Specially Engineered Bacteria Could Replace Diabetics’ Insulin Shots With Insulin Yogurt Snacks
Developments in genetics are now making it possible to invite custom-engineered symbiotic creatures into our bodies to help perform the...
Developments in genetics are now making it possible to invite custom-engineered symbiotic creatures into our bodies to help perform the functions we can’t. In two separate developments, scientists have created a strain of bacteria that stimulates insulin production in the stomach of diabetic mice, and a different strain that produces a protein that treats the stomach disease colitis. This is the first time genetically engineered bacteria have been used directly as therapeutic agents.
For the insulin-producing bacteria, scientists at Cornell University created a strain of benign E. coli that would produce a protein called GLP-1. GLP-1 then triggers the production of insulin in the stomach cells of the diabetic mice. Within 80 days of ingesting the bacteria, the formerly diabetic mice showed normal levels of glucose in their blood. The researchers now aim to grow the bacteria in a yogurt, thus replacing insulin shots with a tasty snack or breakfast food.
The other bacteria work in a similar fashion, but are even more targeted. Researchers at University of East Anglia Medical School engineered Bacteroides ovatus to release a protein that heals areas of the gut affected by colitis when in the presence of a sugar called xylan. With xylan as the on-switch, colitis sufferers who ingest the bacteria can drink the sugar around mealtimes, activating the B. ovatus only when needed.

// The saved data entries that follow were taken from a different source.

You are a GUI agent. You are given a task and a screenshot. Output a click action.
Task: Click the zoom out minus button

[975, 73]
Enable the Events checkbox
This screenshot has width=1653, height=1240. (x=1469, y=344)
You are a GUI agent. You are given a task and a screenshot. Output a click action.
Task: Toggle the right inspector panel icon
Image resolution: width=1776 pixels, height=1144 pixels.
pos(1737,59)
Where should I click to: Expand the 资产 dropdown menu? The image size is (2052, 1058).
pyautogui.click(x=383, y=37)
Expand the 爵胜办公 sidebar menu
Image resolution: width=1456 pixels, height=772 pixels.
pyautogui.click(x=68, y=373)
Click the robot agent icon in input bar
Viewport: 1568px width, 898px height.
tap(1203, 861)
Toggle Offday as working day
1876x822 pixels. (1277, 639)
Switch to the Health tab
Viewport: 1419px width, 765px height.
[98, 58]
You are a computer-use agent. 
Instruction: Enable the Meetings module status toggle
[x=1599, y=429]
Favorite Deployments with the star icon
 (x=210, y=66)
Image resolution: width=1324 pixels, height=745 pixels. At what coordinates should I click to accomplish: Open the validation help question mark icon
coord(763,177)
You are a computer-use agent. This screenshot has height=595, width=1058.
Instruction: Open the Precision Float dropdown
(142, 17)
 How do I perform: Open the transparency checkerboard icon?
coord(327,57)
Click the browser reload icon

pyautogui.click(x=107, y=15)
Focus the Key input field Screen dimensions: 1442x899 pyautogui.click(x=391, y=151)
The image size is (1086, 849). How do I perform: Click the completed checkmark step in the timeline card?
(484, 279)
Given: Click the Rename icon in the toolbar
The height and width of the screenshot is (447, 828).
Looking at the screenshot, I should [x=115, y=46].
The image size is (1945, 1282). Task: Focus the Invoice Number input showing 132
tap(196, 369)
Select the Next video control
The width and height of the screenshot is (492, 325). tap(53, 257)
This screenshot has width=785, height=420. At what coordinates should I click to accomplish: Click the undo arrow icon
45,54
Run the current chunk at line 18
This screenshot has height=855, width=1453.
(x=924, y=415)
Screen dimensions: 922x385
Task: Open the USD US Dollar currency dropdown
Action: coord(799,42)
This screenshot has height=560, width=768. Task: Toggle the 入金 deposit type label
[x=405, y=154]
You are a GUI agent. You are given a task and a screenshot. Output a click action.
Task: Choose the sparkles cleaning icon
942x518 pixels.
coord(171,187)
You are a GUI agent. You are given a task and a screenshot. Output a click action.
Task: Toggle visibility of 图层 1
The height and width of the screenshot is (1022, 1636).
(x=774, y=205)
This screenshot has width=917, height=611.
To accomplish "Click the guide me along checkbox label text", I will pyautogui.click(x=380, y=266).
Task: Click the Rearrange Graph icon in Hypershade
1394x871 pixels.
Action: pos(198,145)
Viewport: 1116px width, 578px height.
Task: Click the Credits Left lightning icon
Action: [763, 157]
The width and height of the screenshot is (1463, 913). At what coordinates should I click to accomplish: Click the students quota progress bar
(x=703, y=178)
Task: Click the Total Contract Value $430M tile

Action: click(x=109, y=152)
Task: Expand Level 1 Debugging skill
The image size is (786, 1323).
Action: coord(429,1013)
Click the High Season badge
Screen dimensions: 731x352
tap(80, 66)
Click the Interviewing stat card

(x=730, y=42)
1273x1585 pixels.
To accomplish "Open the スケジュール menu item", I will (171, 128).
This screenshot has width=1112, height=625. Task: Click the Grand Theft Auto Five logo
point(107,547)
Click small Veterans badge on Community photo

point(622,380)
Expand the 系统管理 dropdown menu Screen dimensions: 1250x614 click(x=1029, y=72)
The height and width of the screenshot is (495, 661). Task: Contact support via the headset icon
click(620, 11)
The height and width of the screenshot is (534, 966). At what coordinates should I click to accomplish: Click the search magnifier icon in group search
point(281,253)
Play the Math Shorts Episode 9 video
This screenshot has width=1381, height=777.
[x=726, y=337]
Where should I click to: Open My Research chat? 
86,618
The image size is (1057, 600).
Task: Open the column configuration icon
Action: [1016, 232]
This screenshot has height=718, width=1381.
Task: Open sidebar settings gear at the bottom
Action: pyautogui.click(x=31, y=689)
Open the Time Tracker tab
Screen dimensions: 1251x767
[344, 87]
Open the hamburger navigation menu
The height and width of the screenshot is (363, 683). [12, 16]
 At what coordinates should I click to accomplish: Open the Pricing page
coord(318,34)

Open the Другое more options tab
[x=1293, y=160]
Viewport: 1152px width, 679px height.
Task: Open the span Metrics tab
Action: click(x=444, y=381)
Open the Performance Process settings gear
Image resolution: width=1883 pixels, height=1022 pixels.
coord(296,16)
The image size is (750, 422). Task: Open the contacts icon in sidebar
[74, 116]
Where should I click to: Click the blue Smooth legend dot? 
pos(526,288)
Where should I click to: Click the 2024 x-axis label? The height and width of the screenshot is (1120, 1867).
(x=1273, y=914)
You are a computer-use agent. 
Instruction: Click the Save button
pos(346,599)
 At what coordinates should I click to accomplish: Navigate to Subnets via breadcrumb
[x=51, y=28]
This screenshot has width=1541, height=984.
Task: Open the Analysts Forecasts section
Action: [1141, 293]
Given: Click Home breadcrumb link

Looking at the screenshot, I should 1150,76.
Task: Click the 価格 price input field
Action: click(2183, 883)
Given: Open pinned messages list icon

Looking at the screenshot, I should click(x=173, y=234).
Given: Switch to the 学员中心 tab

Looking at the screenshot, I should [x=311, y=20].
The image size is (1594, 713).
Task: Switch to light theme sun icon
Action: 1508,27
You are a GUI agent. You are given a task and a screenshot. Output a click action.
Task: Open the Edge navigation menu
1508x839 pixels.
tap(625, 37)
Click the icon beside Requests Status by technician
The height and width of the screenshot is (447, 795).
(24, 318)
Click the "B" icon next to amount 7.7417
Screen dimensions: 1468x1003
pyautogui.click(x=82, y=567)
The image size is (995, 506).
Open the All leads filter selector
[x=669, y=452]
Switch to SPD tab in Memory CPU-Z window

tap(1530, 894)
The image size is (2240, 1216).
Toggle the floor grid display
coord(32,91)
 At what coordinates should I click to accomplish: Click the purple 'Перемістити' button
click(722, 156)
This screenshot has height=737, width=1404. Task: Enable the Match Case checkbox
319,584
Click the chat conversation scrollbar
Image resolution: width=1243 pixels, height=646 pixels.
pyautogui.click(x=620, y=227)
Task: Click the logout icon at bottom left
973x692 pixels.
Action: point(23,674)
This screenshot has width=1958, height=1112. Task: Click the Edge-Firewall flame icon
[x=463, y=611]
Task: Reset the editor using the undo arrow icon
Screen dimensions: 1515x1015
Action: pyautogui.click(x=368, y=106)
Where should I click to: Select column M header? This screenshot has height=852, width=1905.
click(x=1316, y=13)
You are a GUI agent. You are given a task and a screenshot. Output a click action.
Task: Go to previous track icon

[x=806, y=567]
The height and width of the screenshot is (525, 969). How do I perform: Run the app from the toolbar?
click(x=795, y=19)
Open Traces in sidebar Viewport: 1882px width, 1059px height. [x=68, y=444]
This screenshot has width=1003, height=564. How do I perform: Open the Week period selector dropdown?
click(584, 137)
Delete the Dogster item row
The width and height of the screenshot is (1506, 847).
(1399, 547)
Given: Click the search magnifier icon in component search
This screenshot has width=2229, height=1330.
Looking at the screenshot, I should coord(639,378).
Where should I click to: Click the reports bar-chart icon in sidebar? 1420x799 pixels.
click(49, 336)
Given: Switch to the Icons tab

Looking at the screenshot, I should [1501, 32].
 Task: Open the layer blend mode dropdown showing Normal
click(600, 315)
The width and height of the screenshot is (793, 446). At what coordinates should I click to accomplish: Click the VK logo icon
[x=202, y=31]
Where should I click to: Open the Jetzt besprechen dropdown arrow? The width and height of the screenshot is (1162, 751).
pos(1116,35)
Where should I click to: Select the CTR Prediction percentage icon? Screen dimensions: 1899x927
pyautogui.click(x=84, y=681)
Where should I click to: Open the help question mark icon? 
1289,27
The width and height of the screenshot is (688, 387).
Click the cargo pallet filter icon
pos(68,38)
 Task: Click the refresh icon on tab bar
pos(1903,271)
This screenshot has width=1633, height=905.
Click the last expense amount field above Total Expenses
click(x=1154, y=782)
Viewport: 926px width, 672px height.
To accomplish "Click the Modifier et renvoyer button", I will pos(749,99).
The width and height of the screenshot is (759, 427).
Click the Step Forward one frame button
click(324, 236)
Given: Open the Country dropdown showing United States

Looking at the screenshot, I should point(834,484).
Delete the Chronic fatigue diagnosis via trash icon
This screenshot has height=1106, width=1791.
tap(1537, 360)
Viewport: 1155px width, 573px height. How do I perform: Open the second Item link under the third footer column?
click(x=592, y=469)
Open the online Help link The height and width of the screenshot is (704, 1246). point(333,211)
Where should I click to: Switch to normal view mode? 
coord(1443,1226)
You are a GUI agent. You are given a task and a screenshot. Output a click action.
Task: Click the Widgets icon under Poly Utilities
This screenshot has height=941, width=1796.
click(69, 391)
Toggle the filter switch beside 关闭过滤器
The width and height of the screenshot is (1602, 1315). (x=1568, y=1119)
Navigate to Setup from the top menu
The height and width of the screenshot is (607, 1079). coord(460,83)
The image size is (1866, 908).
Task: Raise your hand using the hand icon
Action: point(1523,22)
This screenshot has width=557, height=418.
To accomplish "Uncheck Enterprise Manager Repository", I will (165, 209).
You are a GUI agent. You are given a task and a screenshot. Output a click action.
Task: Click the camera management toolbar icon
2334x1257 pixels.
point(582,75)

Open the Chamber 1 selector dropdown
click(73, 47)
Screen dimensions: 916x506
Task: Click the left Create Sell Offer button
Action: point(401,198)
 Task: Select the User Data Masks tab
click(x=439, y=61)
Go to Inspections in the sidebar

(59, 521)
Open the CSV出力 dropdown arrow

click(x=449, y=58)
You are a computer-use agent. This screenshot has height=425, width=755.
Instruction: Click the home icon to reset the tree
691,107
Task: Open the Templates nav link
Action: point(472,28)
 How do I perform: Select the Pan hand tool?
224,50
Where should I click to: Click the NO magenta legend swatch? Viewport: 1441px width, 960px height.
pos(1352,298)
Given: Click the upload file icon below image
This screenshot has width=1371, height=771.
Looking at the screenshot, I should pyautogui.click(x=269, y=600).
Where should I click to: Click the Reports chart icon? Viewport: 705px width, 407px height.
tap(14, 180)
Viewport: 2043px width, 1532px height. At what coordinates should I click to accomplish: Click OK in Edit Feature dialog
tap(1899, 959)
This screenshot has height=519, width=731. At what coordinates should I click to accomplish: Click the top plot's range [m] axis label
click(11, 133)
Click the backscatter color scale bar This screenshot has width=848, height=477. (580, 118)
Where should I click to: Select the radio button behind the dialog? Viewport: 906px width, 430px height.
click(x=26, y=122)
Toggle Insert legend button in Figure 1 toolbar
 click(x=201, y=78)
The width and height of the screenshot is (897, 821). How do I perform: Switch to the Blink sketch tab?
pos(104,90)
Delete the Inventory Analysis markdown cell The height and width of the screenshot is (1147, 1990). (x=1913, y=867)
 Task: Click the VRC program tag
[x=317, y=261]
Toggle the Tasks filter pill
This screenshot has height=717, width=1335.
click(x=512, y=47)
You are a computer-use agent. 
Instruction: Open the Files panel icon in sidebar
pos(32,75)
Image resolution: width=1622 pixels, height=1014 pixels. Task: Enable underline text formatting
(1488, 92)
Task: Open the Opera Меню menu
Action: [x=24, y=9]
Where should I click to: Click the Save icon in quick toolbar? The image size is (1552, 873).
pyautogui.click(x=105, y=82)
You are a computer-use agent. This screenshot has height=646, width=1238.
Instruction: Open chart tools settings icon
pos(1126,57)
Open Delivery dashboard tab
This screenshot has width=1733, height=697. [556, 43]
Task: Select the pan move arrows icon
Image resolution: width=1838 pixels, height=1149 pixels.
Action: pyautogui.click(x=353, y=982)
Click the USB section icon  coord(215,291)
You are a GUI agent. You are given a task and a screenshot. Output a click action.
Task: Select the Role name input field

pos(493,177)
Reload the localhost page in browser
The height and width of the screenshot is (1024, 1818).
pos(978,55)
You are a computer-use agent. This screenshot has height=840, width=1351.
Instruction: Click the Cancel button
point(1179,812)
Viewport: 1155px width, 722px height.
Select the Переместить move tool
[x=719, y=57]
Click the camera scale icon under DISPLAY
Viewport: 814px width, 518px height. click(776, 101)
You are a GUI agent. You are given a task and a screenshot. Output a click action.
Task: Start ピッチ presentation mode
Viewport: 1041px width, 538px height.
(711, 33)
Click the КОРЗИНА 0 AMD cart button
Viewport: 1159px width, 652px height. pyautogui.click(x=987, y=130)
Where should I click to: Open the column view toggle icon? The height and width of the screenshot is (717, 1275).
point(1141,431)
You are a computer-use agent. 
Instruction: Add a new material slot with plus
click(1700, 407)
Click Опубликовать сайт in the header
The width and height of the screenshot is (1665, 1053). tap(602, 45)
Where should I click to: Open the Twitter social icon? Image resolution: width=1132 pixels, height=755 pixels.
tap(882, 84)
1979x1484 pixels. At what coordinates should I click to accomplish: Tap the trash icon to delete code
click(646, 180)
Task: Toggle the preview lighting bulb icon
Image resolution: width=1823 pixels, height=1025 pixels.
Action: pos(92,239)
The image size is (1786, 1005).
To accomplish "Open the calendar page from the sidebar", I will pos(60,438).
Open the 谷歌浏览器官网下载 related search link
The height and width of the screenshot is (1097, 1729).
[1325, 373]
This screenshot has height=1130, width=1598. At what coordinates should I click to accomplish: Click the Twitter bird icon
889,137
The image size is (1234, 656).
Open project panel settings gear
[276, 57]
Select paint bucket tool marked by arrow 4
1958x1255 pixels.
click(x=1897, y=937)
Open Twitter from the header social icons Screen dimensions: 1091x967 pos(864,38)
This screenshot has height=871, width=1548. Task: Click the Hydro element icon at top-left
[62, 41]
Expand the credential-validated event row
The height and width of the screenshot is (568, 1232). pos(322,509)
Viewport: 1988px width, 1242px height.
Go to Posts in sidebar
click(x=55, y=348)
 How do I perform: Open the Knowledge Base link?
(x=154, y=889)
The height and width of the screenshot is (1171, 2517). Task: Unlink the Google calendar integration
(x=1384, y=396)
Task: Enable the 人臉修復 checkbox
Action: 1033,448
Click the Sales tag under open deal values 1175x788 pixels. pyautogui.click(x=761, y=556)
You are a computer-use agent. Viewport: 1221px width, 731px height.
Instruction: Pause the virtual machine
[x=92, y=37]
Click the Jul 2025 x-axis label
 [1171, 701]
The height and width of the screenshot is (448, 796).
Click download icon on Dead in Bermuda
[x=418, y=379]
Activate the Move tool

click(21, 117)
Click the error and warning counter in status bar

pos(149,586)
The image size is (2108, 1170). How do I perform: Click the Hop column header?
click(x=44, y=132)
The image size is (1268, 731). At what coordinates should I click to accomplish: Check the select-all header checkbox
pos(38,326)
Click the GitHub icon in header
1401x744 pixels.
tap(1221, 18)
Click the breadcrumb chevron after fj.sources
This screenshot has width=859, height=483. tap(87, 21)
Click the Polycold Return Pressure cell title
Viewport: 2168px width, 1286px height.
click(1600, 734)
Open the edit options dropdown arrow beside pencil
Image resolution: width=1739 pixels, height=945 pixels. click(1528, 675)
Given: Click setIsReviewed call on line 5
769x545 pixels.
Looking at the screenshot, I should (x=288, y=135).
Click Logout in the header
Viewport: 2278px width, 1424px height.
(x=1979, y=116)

Both areas of research are only in their earliest stages of development, but they represent a growing trend of harnessing bacteria to cure disease. Doctors are excited about the ability of bacteria to deliver drugs that would otherwise be difficult and expensive to synthesize and produce in pill form, but they caution that more research is needed before we fully understand how these newly engineered bacteria interact with the diverse ecosystem of helpful bacteria that naturally live in the human digestive system.